(Collected data)
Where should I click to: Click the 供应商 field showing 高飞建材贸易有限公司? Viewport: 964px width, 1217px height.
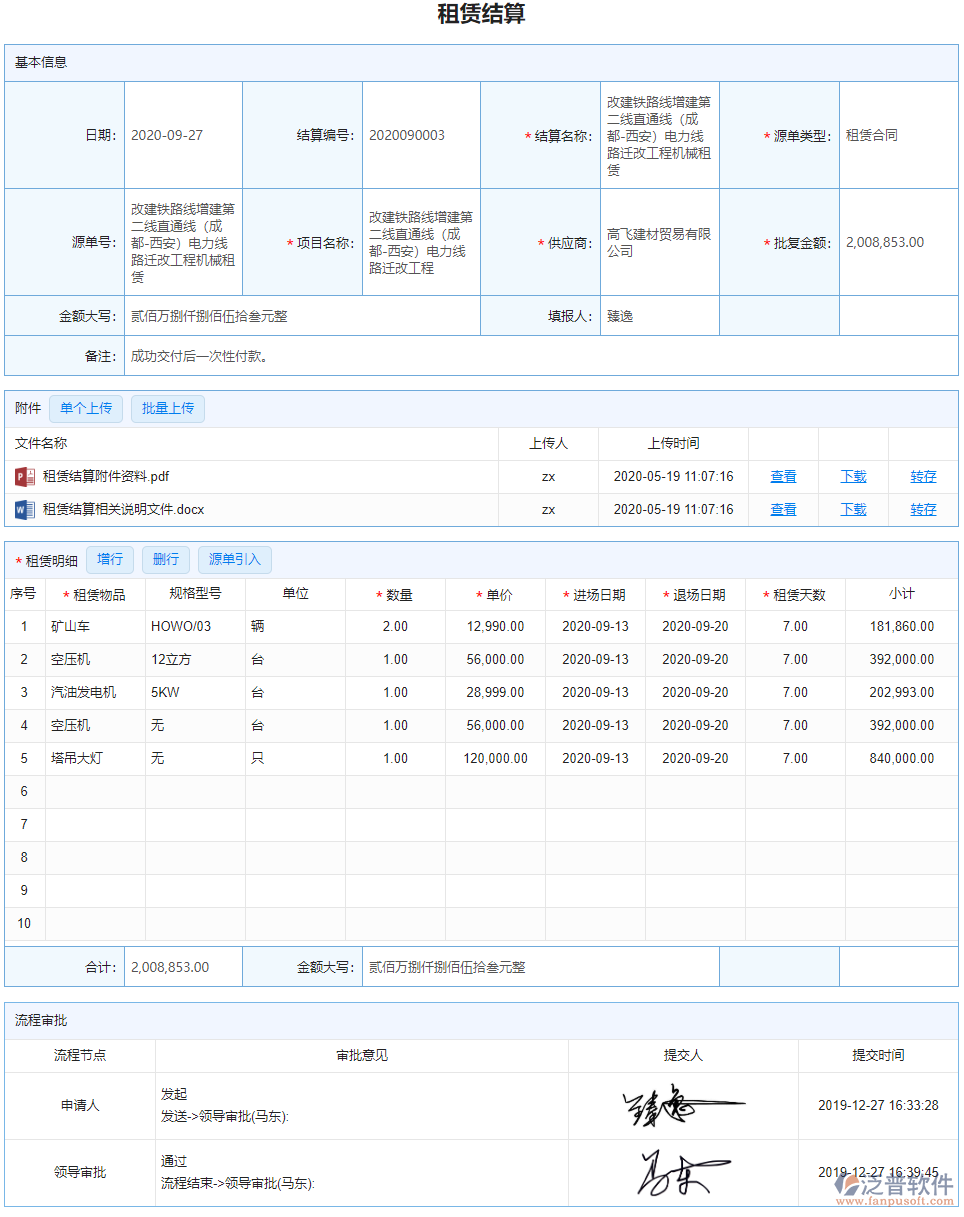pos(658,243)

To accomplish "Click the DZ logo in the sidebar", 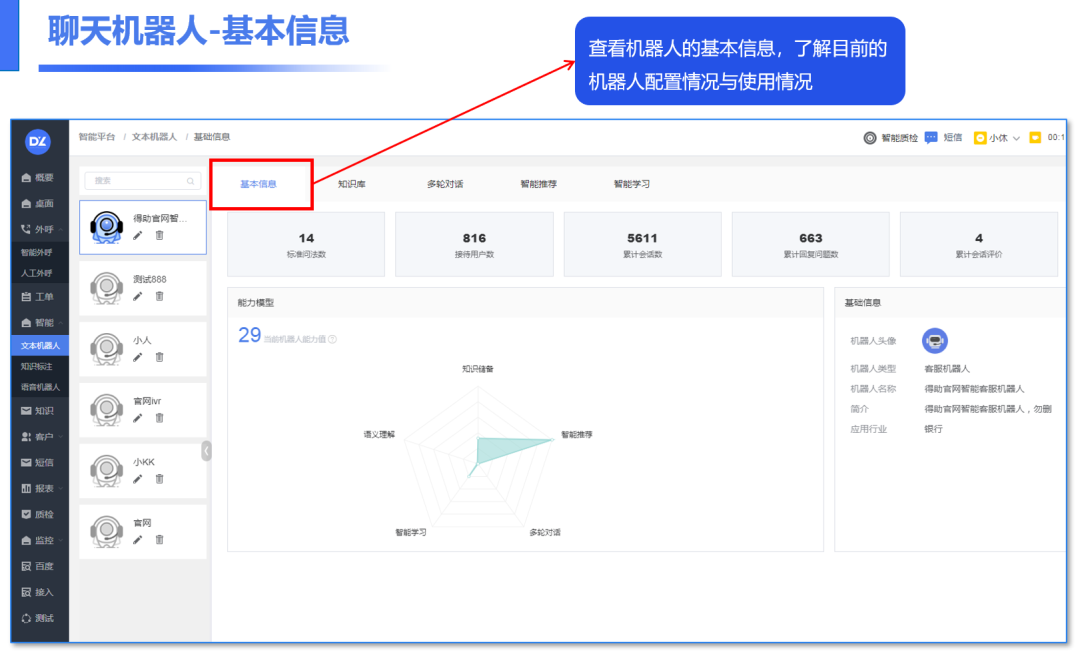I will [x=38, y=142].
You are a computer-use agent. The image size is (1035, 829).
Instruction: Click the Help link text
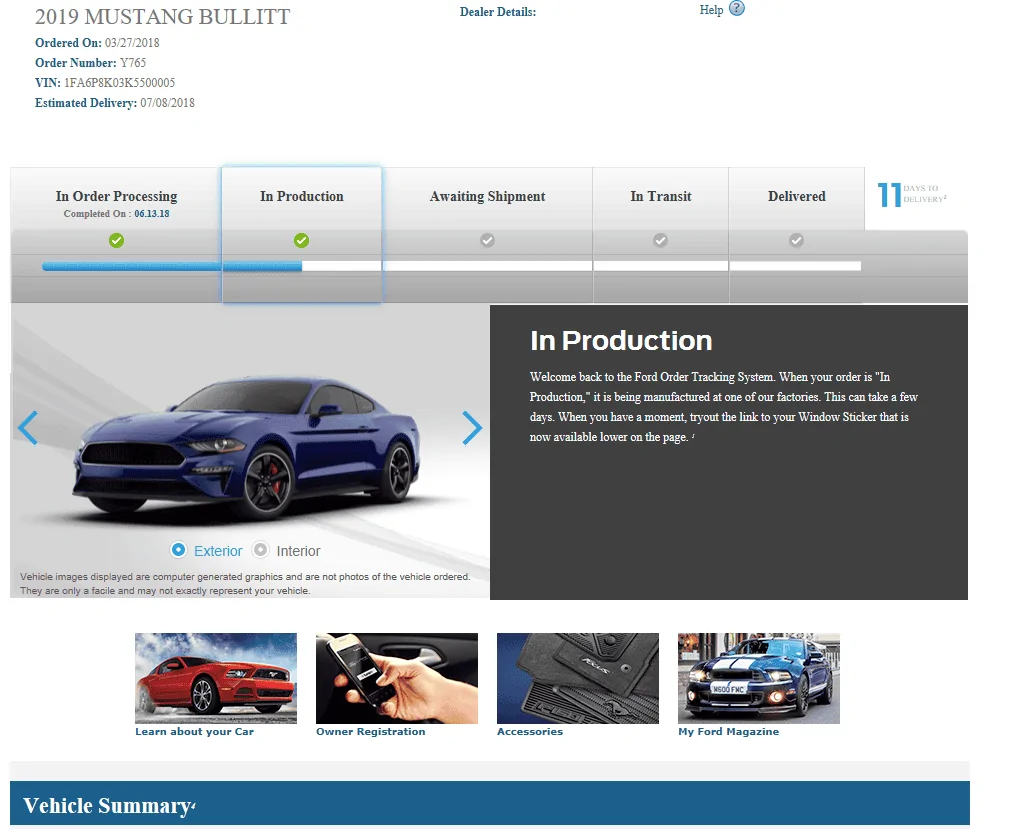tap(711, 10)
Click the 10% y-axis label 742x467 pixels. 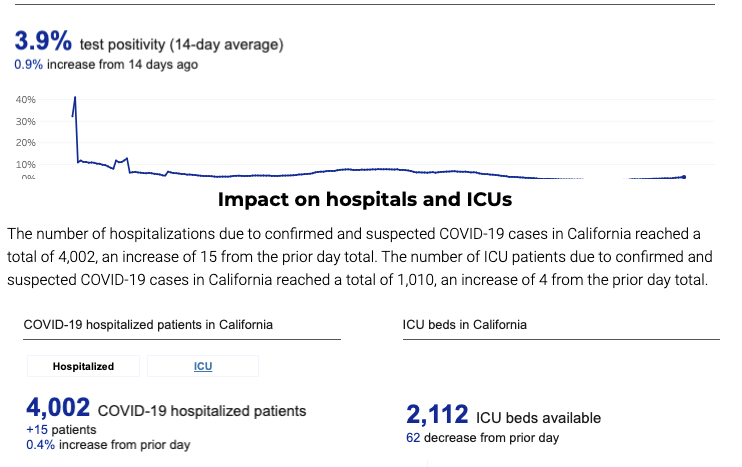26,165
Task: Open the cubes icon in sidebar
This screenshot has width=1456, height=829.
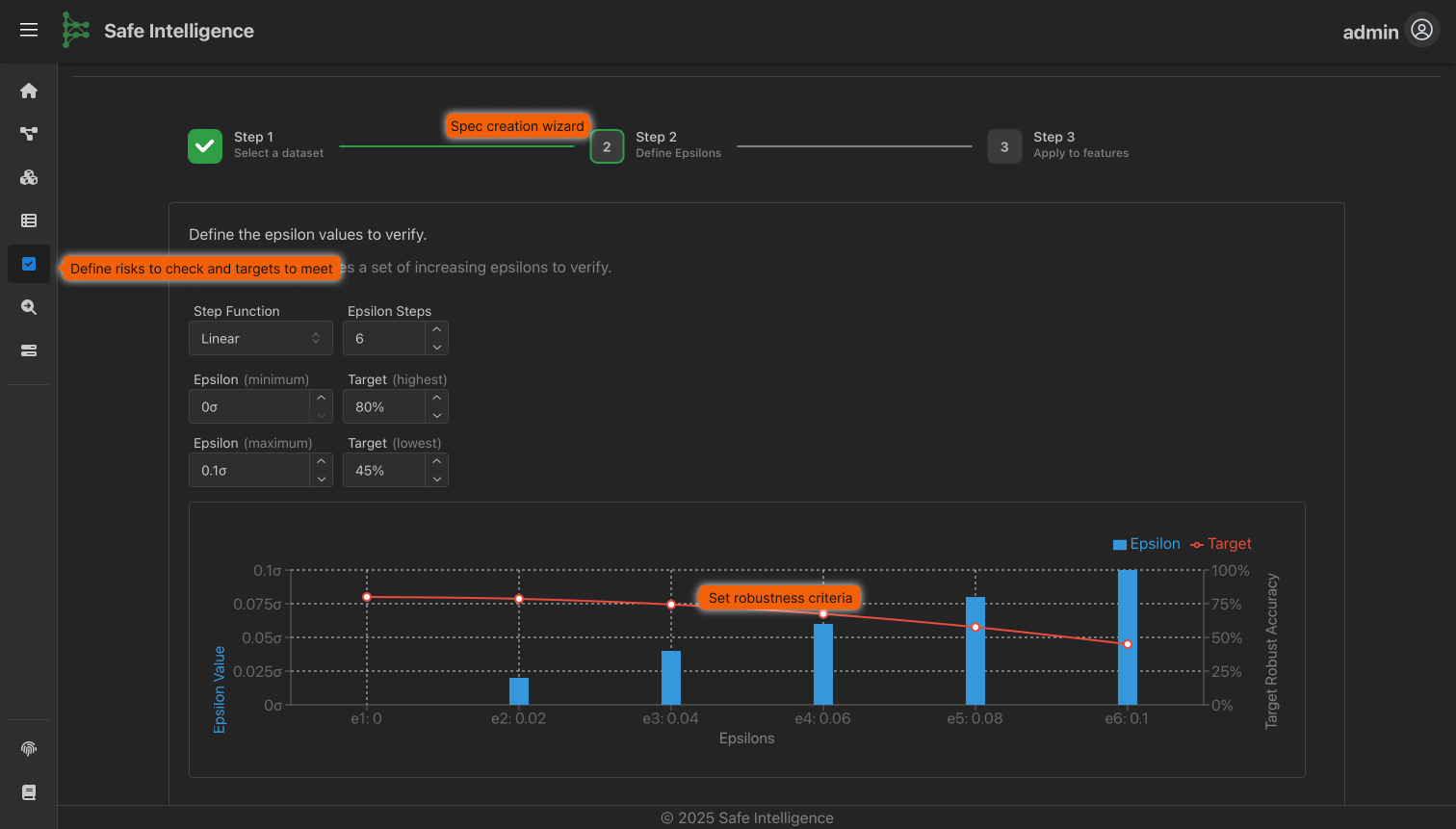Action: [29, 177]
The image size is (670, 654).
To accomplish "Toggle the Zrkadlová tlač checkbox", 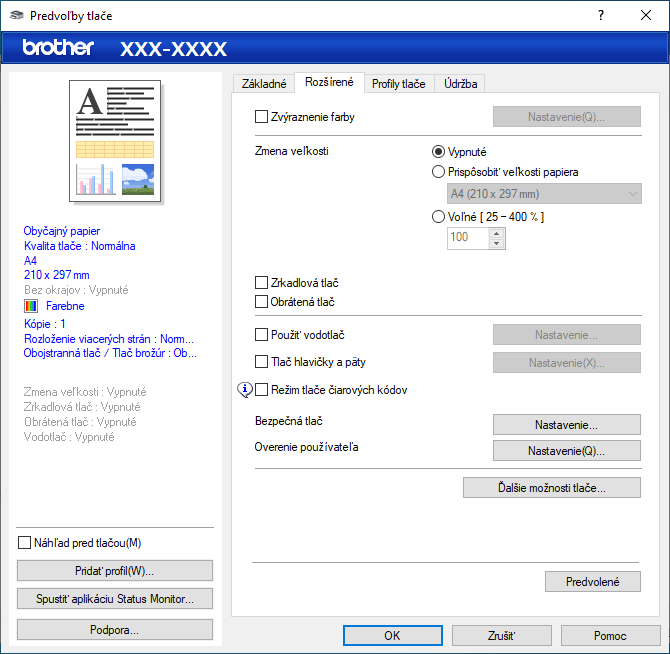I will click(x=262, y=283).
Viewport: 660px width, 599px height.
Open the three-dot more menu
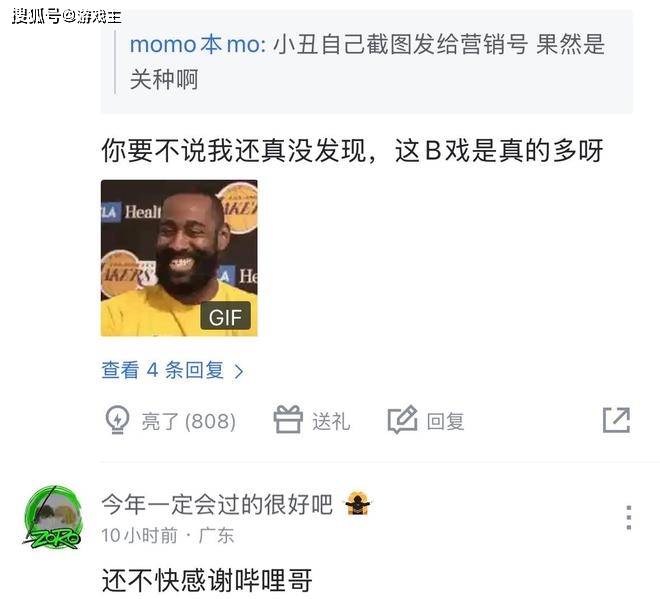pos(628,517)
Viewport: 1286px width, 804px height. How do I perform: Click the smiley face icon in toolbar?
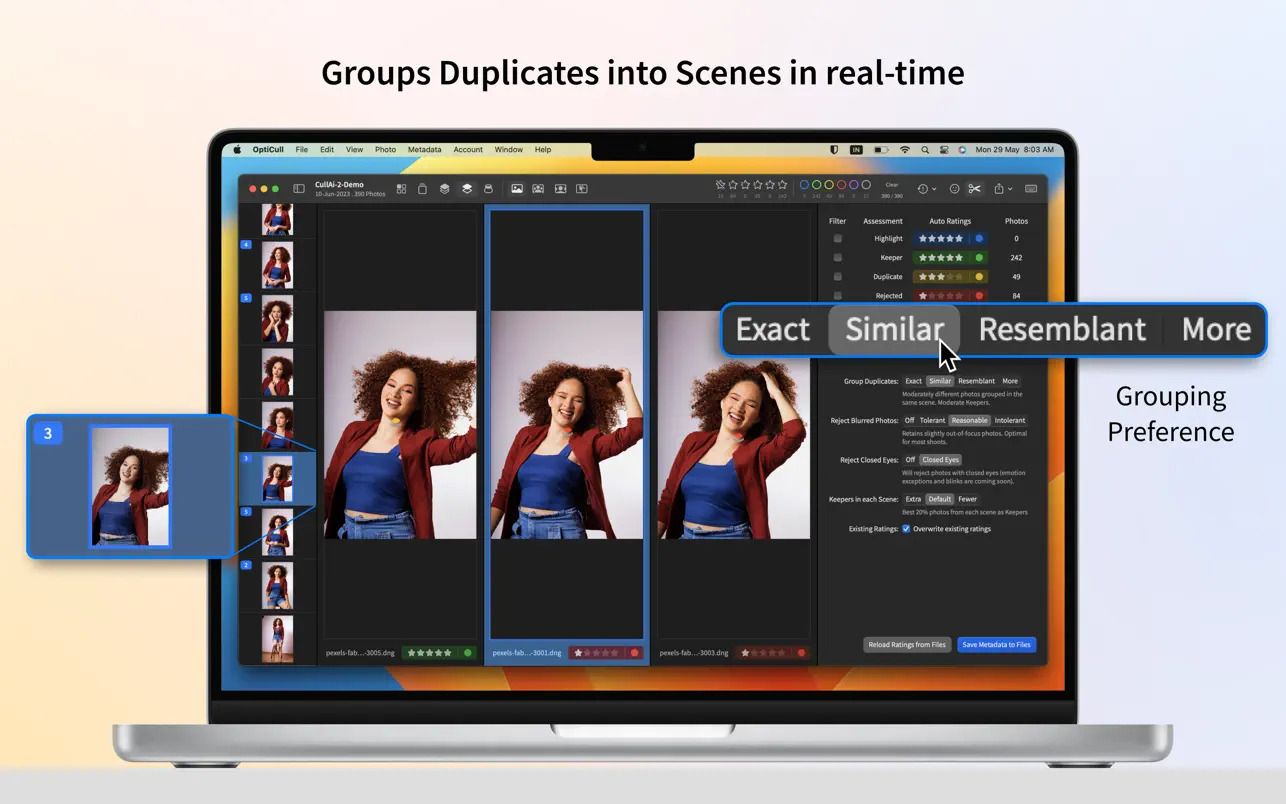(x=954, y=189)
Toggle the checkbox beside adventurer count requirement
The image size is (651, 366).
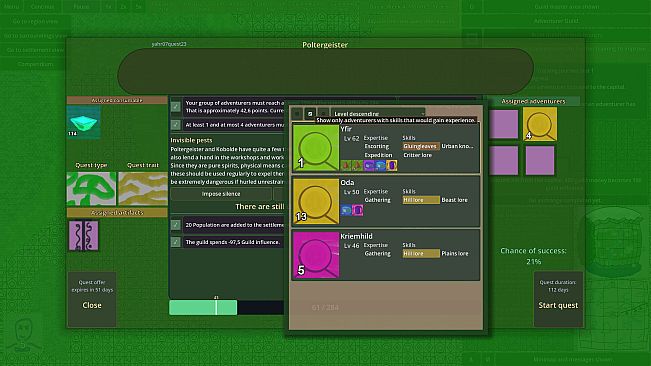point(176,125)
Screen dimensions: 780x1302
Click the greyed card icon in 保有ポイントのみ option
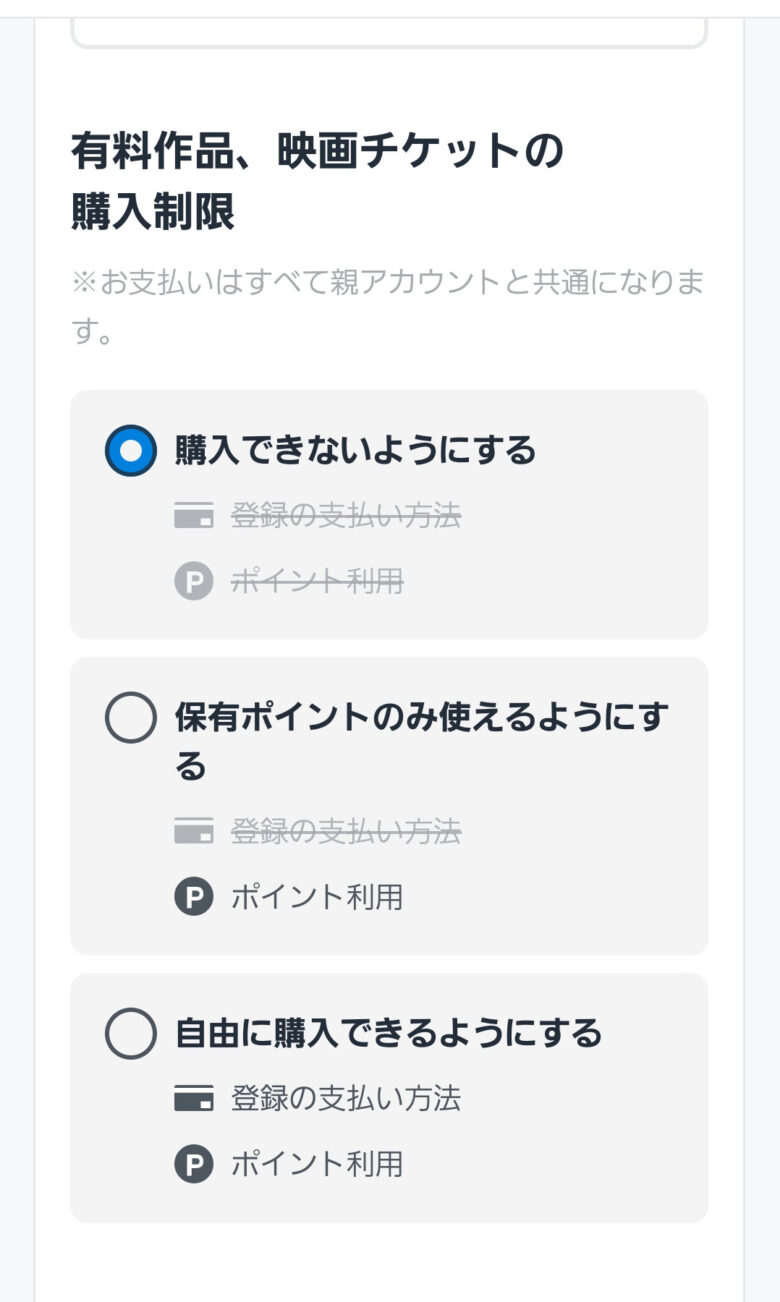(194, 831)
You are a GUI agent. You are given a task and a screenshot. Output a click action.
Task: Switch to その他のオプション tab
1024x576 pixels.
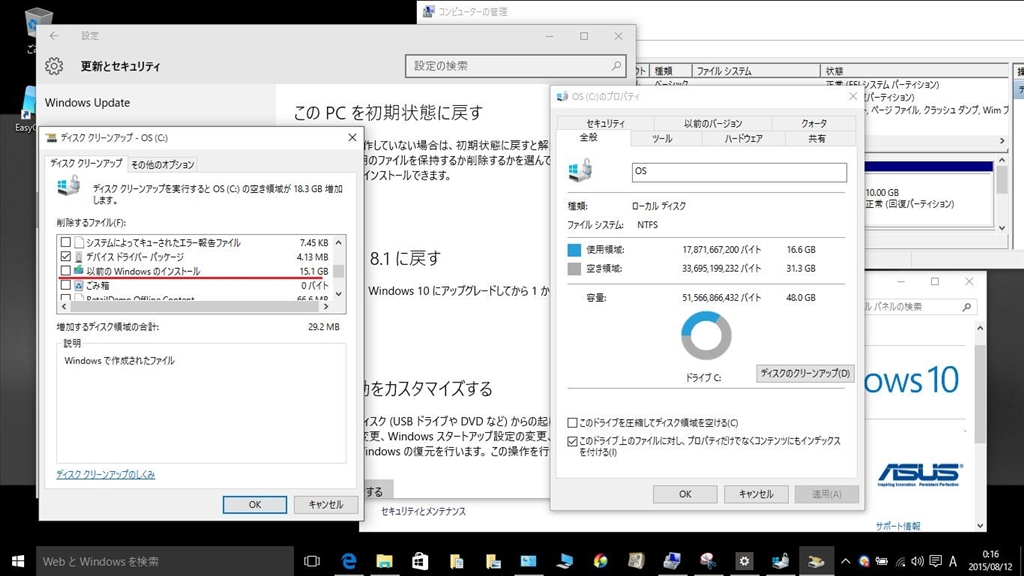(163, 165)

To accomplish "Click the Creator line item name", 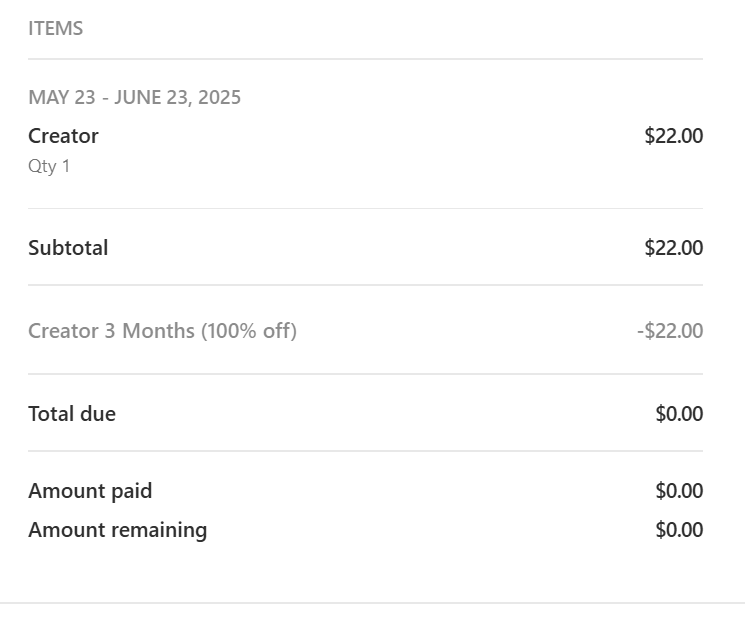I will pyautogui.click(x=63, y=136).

• [Exercise]:
Search the entries for "agent" and show every line that has it.

• [Reply]:
You are a computer-use agent. The image size is (1035, 829).
You are a GUI agent. You are given a task and a screenshot. Output a click action.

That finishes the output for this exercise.